Overexpression of Urokinase by Plaque Macrophages Causes Histological Features of Plaque Rupture and Increases Vascular Matrix Metalloproteinase Activity in Aged Apolipoprotein E–Null Mice

Abstract

Background— The mechanisms of atherosclerotic plaque rupture are poorly understood. Urokinase-type plasminogen activator (uPA) is expressed at elevated levels by macrophages in advanced human plaques. Patients with evidence of increased plasminogen activation have an elevated risk of major cardiovascular events.

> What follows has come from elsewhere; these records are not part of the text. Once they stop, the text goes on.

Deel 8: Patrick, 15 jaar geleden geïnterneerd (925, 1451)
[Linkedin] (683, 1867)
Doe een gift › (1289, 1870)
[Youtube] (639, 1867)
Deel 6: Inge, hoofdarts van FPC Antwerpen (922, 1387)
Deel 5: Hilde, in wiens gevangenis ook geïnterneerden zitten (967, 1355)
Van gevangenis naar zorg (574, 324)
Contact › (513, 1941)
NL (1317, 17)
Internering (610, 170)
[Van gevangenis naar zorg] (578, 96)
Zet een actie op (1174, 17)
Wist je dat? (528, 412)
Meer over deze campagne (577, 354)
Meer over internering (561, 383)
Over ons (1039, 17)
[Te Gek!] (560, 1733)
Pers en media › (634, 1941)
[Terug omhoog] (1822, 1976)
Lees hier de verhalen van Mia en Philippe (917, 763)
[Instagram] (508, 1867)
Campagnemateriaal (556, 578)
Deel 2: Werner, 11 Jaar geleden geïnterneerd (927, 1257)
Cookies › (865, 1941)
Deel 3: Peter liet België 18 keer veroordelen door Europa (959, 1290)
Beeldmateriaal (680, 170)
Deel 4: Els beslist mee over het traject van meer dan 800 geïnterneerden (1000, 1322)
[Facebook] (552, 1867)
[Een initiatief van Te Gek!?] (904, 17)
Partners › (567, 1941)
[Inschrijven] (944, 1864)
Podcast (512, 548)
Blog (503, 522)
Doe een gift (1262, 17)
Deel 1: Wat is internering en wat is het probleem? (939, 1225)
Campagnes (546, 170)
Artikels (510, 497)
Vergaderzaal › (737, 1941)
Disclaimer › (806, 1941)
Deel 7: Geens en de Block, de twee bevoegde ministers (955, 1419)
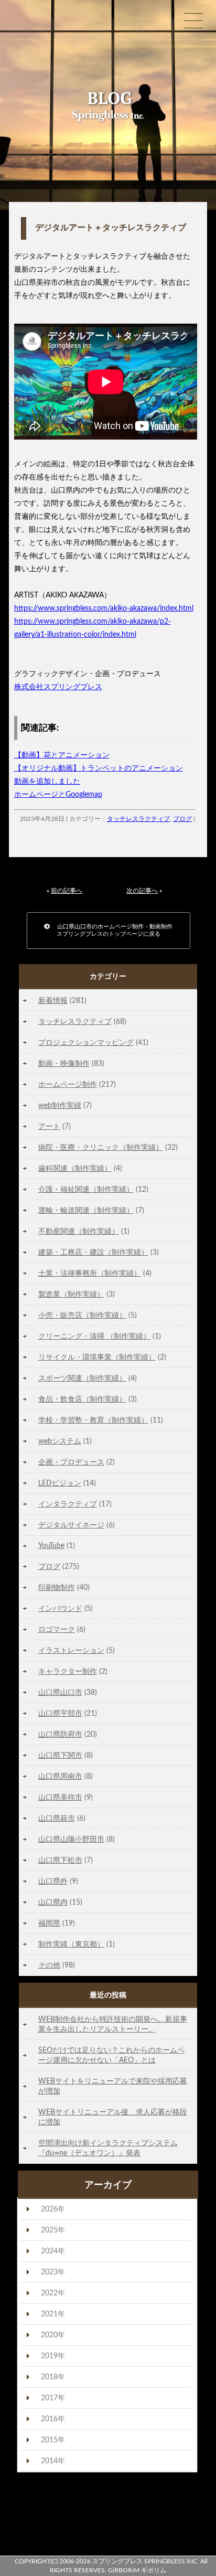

We used atherosclerotic mice to test the hypothesis that increased macrophage uPA expression in advanced plaques would cause histological features similar to those in ruptured human plaques. Methods and Results— Bone marrow from transgenic mice with increased macrophage uPA expression or nontransgenic controls (all apolipoprotein E–null [ Apoe −/− ]) was transplanted into 35-week-old Apoe −/− recipients, and innominate lesions and aortas were examined 8 to 13 weeks later. Donor macrophages accumulated in innominate lesions adjacent to plaque caps and in aortas, increasing uPA expression at both sites. Recipients of uPA-overexpressing macrophages had an increased prevalence of intraplaque hemorrhage (61% versus 13%; P =0.002) as well as increased lesion fibrin staining and fibrous cap disruption ( P =0.06 for both). Transplantation of uPA-overexpressing macrophages increased aortic matrix metalloproteinase activity (40%; P =0.02). This increase was independent of matrix metalloproteinase-9. Conclusions— In advanced plaques of Apoe −/− mice, macrophage uPA overexpression causes intraplaque hemorrhage and fibrous cap disruption, features associated with human plaque rupture. uPA overexpression also increases vascular matrix metalloproteinase activity. These data provide a mechanism that connects macrophage uPA expression, matrix metalloproteinase activity, and plaque rupture features in mice. The data also suggest that elevated plaque plasminogen activator expression and plasminogen activation in humans may be causally linked to plaque rupture and cardiovascular events.